Van het Nationaal Baggermuseum in Sliedrecht tot het Thermenmuseum in Heerlen, iedere museumdirecteur is bezig met het oppoetsen van zijn collectie. In het tweede jaar van de Museumweek, die zaterdag begon, wordt opnieuw geprobeerd bezoekers te trekken die normaal gesproken het erfgoed links laten liggen.
Het topstuk van de tweede museumweek is in het centrum van Utrecht geplaatst: een in goud gespoten replica van de Hondekop, de iconische trein van het type Mat54 uit het Spoorwegmuseum, staat een week lang op het Domplein in die stad. Het tekent het nieuweelan in de musea, die 33 jaar dachten te kunnen volstaan met ‘slechts’ een weekend om het nieuwe seizoen in te luiden.
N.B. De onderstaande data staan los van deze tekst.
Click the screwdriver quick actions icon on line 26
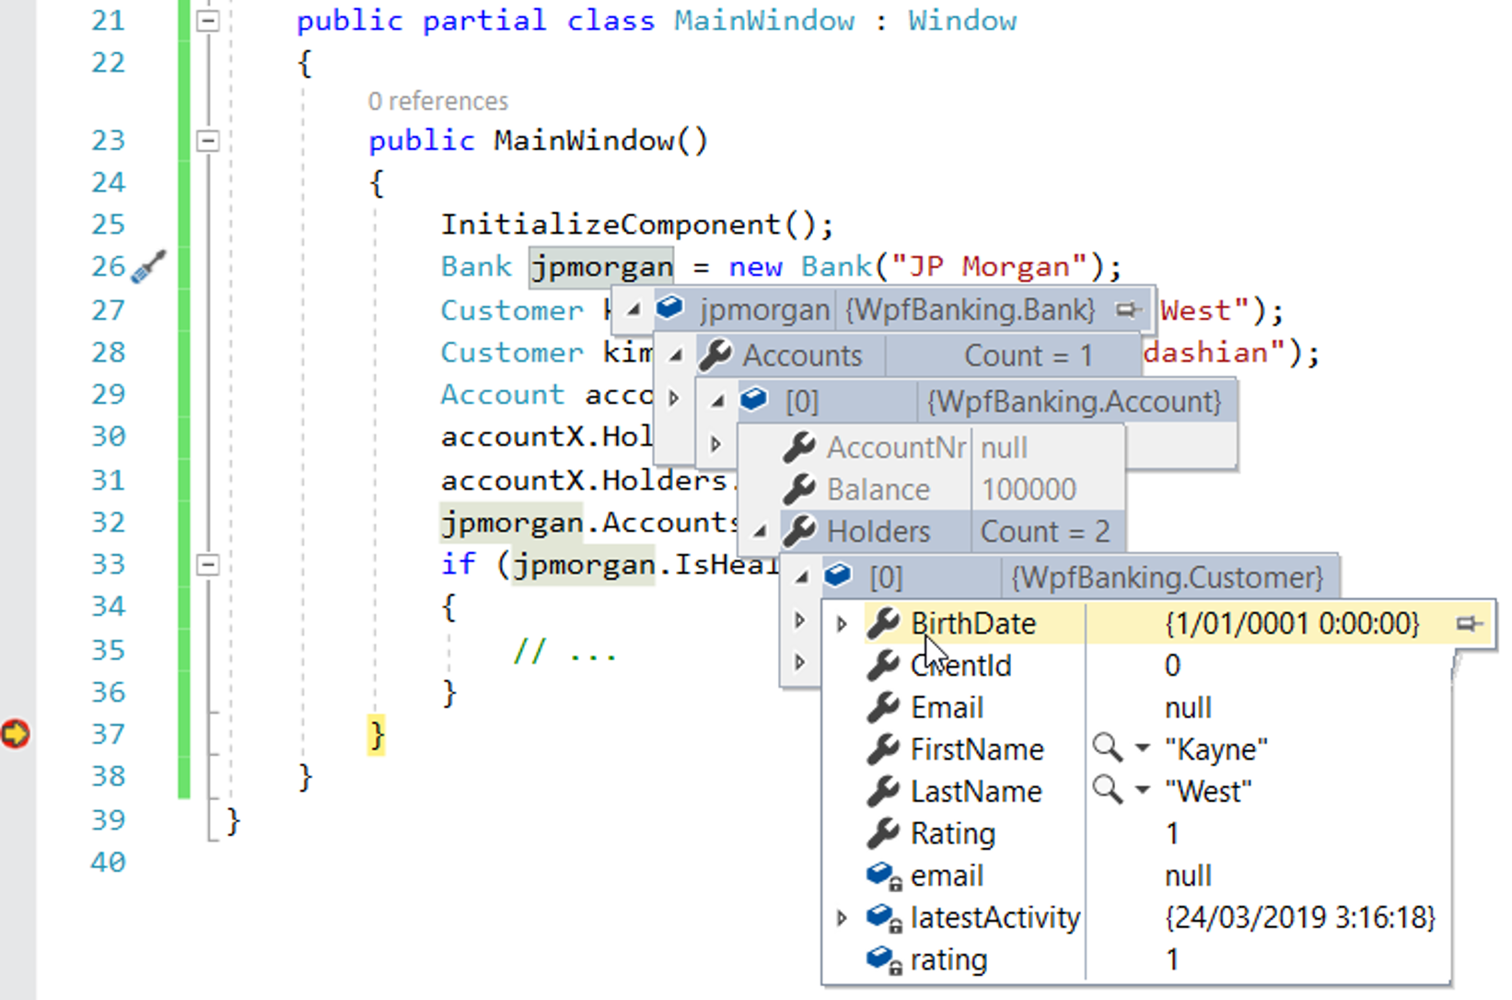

Dat leidde tot een vaste kern van ongeveer 1 miljoen bezoekers, vijfmaal zo veel als in een doorsneeweekend (want bijna overal gratis), maar niet tot nieuwe aanwas.
Het roer om
In 2015 ging daarom het roer om met de campagne ”Ons echte goud”, een verzamelnaam van alle kunst- en andere culturele en historische schatten in de musea. Mirjam Moll van de Museumvereniging over die omwenteling: „Met het Museumweekend wisten we voornamelijk de frequente bezoekers te bereiken. Met de Museumweek willen we juist een nieuw publiek aan ons binden.”
Die omslag heeft zakelijke en financiële redenen. Musea worden veel vaker dan in het verleden geconfronteerd met kortingen op subsidies. Daarnaast lijkt de vaste doelgroep te vergrijzen, zonder afdoende instroom van jonge museumliefhebbers. Moll geeft nog een reden voor de koerswijziging: „De musea moeten in toenemende mate concurreren met andere vrijetijdsbestedingen, zoals sport, bioscopen en ander tijdverdrijf. Daarom stonden we voor de vraag: hoe bereiken we de mensen die nooit naar een museum gaan?”
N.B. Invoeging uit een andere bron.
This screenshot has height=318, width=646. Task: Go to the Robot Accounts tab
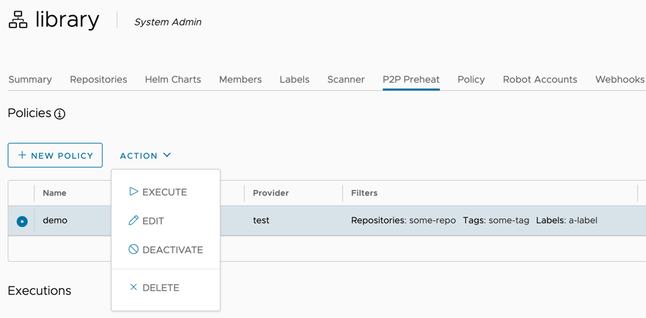539,80
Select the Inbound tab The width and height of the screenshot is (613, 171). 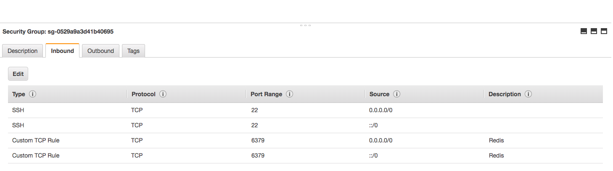(x=62, y=51)
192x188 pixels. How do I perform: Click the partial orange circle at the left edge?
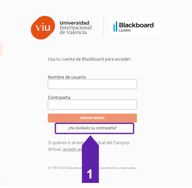click(1, 50)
De effecten van de eerste Nationale Museumweek in 2015 zijn louter positief. Het belang van musea wordt nu door 81 procent van de bezoekers onderschreven (was 67 procent). En het voornemen om binnen drie maanden na het laatste bezoek nogmaals te gaan, steeg van 51 naar 72 procent.
In het zonnetje
Merkonderzoeker Hendrik Beerda, die de aantrekkingskracht van de musea regelmatig in kaart brengt, noemt de overgang naar de Museumweek een goede stap. „De week krijgt veel publiciteit, de museumwereld wordt flink in het zonnetje gezet.”
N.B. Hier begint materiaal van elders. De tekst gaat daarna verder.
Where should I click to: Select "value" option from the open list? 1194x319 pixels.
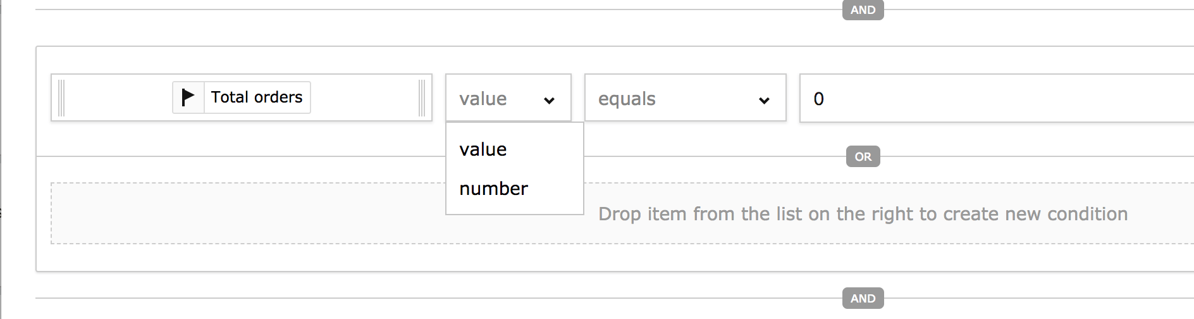pyautogui.click(x=483, y=149)
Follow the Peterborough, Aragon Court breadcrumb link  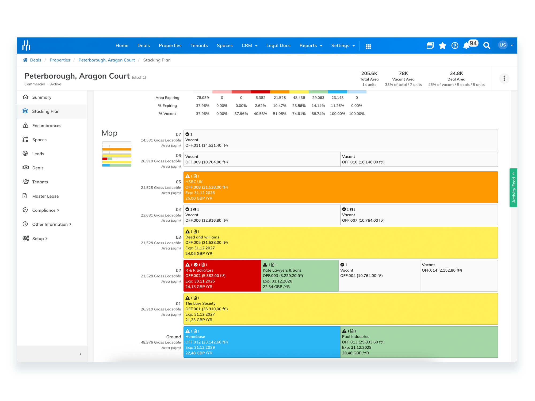click(107, 60)
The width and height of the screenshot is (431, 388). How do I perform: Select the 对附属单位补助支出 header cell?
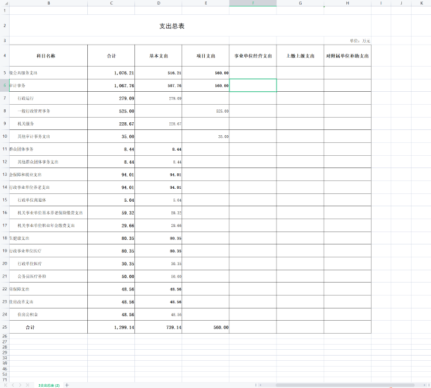[347, 56]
De oppoetsbeurt was in zijn ogen hoognodig. „Het woord museum stond voor grijs en saai. Dankzij de heropening van het Rijksmuseum en een aantal grote tentoonstellingen lijkt er een nieuwe dynamiek te ontstaan.” Maar alleen een verbouwing van een museum (zoals die van museum De Fundatie in Zwolle) is niet genoeg. Musea doen er volgens Beerda goed aan om echt te ondernemen en regelmatig spraakmakende tentoonstellingen rond een thema te organiseren.